In older versions of Spine, the skeleton could keep attachments or other state after an animation was applied. In newer versions of Spine, AnimationState (normally) restores properties that were keyed in animations to the setup pose if they are not keyed in subsequent animations (unless clearTrack
, clearTracks
, or trackEnd
is used). This makes it easier to control the skeleton state when many animations are applied. Previously you would very often have state sticking around that was keyed in a previous animation, but isn't keyed in the current animation.
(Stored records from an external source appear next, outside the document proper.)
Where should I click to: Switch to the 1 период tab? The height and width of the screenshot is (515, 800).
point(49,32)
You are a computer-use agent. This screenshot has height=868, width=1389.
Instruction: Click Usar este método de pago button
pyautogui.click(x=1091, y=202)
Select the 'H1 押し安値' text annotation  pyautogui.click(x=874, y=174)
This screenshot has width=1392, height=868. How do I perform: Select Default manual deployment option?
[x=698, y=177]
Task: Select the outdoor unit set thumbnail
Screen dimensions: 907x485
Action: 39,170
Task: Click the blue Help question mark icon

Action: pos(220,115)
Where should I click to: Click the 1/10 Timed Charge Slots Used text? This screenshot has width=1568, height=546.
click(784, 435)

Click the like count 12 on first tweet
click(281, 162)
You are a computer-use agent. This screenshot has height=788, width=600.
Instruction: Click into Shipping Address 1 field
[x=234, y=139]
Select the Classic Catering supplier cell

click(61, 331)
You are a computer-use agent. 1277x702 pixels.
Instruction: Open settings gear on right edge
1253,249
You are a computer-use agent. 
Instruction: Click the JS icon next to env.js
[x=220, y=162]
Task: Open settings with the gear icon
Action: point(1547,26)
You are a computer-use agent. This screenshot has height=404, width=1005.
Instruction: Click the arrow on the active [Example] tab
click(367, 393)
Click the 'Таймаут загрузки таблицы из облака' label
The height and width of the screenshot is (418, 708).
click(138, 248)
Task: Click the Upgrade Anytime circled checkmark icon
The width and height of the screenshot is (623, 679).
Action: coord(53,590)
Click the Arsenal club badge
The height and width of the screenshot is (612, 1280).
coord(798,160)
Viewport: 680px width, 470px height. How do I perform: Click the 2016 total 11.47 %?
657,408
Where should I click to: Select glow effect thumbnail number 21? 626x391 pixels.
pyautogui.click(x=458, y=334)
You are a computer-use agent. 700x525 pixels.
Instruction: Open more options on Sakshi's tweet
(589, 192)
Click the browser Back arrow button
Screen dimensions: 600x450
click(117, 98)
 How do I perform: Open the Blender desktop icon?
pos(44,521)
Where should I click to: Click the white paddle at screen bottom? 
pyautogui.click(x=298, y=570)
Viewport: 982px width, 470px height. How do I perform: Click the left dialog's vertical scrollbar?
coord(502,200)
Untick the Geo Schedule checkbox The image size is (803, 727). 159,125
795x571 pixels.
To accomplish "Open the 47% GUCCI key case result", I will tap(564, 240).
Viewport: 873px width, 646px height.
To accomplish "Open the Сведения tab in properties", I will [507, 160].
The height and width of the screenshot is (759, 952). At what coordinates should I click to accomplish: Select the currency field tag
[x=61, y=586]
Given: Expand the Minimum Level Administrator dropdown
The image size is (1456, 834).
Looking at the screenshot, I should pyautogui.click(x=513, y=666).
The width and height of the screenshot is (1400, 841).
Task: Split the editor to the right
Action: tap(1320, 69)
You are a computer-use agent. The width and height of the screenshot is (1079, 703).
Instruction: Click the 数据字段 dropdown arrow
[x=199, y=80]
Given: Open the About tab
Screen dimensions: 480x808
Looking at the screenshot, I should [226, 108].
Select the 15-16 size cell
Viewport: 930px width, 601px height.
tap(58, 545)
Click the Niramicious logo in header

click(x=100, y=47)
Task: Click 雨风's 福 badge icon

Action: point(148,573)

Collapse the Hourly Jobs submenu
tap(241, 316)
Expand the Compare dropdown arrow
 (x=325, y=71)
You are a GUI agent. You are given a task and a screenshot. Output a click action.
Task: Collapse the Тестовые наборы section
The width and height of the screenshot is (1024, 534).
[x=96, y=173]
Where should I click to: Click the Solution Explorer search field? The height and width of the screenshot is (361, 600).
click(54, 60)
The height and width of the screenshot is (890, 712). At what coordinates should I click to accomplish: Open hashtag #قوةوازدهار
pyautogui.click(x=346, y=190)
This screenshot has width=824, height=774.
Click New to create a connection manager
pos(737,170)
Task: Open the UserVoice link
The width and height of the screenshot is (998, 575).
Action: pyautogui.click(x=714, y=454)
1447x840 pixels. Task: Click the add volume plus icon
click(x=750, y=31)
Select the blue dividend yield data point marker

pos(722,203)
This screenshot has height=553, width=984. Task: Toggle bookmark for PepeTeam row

This leads to keying everything so you can be sure what your skeleton state is, but keying everything is error prone and negatively affects performance.
attachmentThreshold
controls whether you get attachment keys from the animation you are mixing from or the animation you are mixing to (or the setup pose, if not keyed in the animation you are mixing to) during the mix. After the mix, you will always get the attachment keys of the current animation (or the setup pose).
If you want keyed values to persist after an animation is applied, like they used to, then you'd need to modify the AnimationState source code. I probably posted something about how to do that in the past, we could probably dig it up. However, I suggest moving to the new behavior (especially if starting a new project), as it is much easier to manage. You really don't want all your animations to need to key everything.
If you want an animation to continue to affect the skeleton after it is no longer applied, in some cases you can continue to apply the animation instead of letting it finish. If you are using animations for behavior like equipping an item, I suggest setting attachment visibility explicitly by using game state, rather than having the attachment visible as a side effect of an animation that was applied in the past and is no longer being applied.
As for the difference between AttachmentTimeline and SequenceTimeline, AttachmentTimeline has this code:
if (direction == out) {
if (blend == setup) setAttachment(skeleton, slot, slot.data.attachmentName);
return;
}
if (time < frames[0]) {
if (blend == setup || blend == first) setAttachment(skeleton, slot, slot.data.attachmentName);
return;
}
SequenceTimeline has this:
if (time < frames[0]) {
if (blend == setup || blend == first) slot.setSequenceIndex(-1);
return;
}
Given this, SequenceTimeline is missing logic that it should probably have so that it matches the AttachmentTimeline behavior. Since they are so similar, I think they should behave the same. We will make this change and test internally before publishing the change. Edit: the change is here, soon to be ported to other runtimes.